* _GIVEN TASK_: Copy the text of the items below word for word, leaving out the pictures.

* _RECORDED INFORMATION_:
--- Begin ---

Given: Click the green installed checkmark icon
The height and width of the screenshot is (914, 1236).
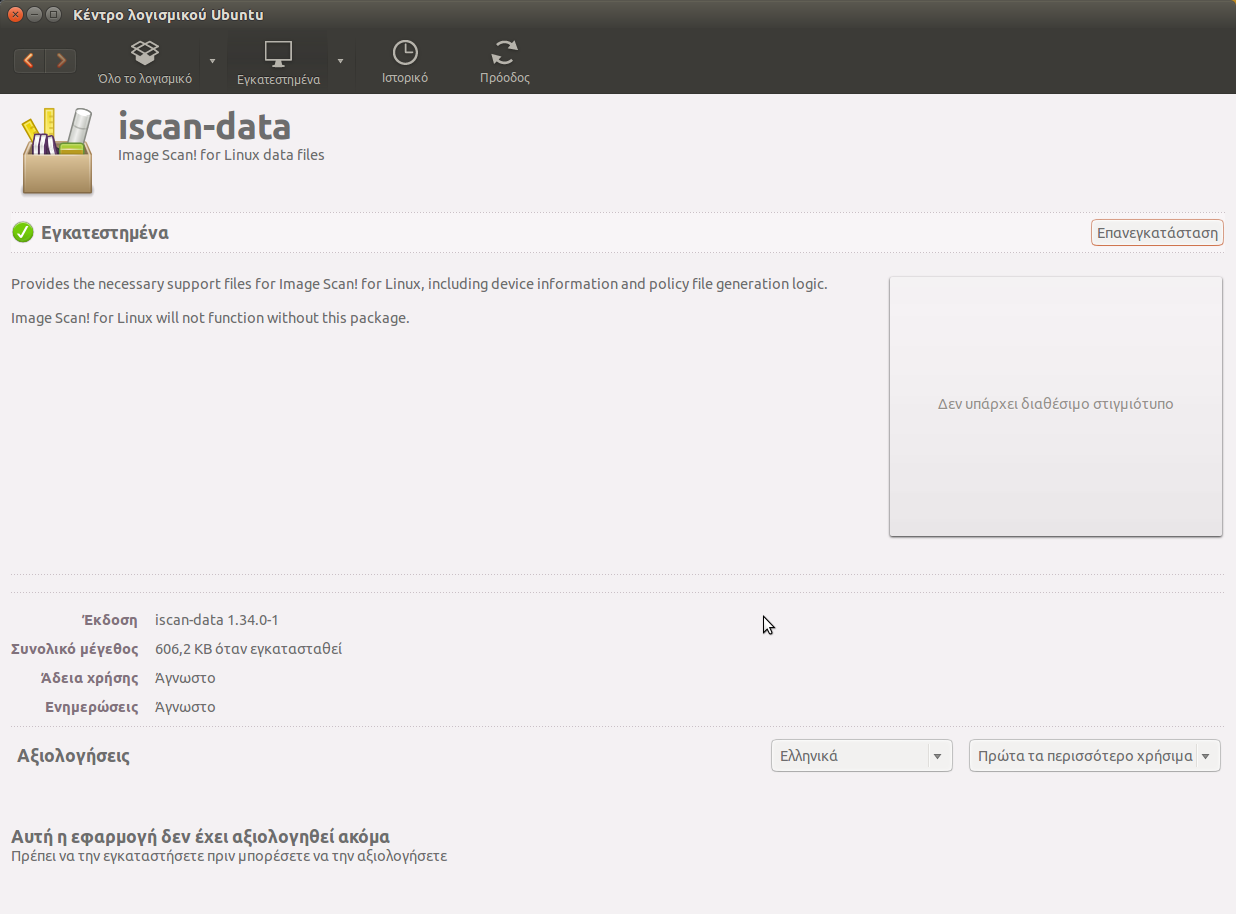Looking at the screenshot, I should [23, 233].
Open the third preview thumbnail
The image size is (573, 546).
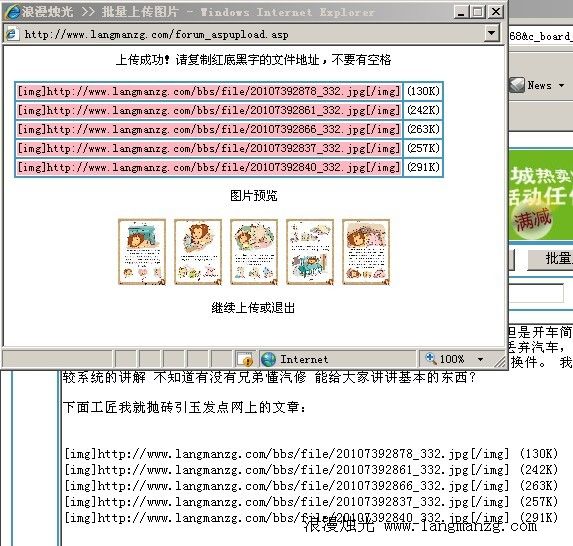click(254, 252)
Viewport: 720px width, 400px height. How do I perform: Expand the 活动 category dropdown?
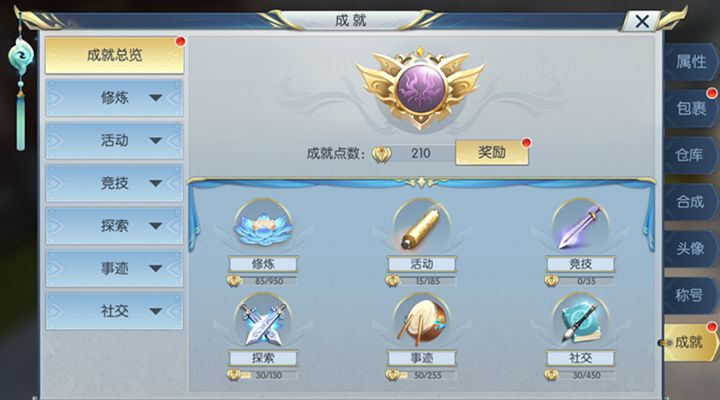[x=114, y=141]
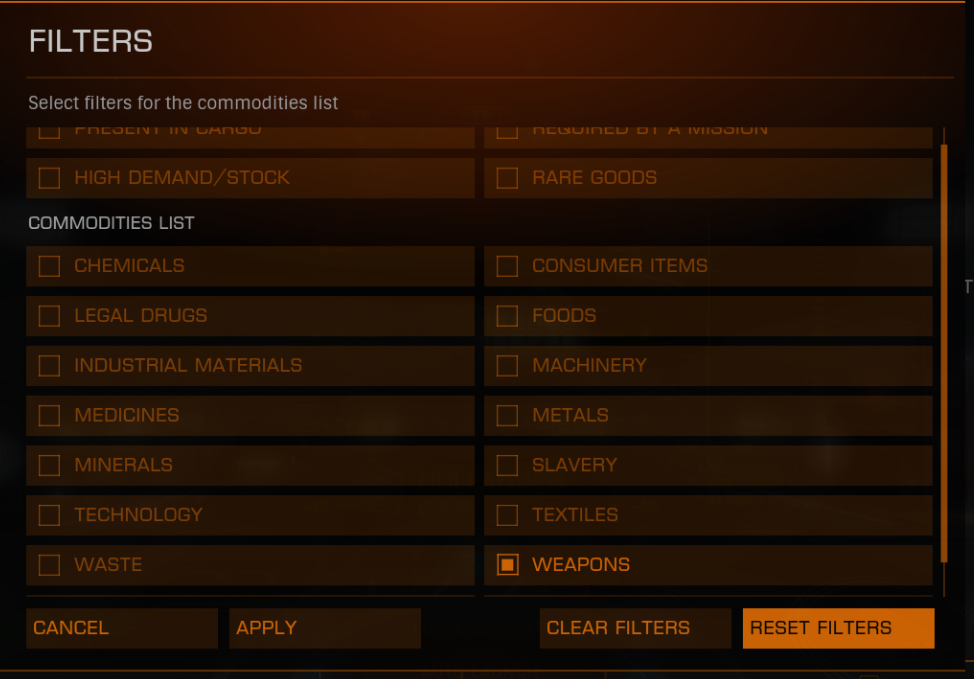Toggle Industrial Materials filter on

tap(49, 365)
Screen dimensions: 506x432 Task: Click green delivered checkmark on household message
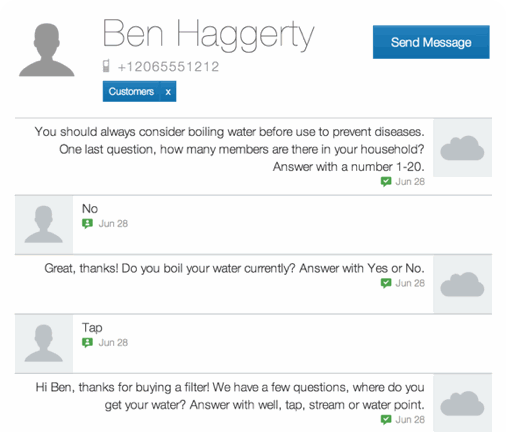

--- End ---

* _ANSWER TO THE EXERCISE_:
Given: Click the green installed checkmark icon
The height and width of the screenshot is (914, 1236).
Looking at the screenshot, I should [23, 233].
Open the third preview thumbnail
The image size is (573, 546).
click(254, 252)
Viewport: 720px width, 400px height. How do I perform: Expand the 活动 category dropdown?
[x=114, y=141]
Toggle Industrial Materials filter on

tap(49, 365)
Screen dimensions: 506x432 Task: Click green delivered checkmark on household message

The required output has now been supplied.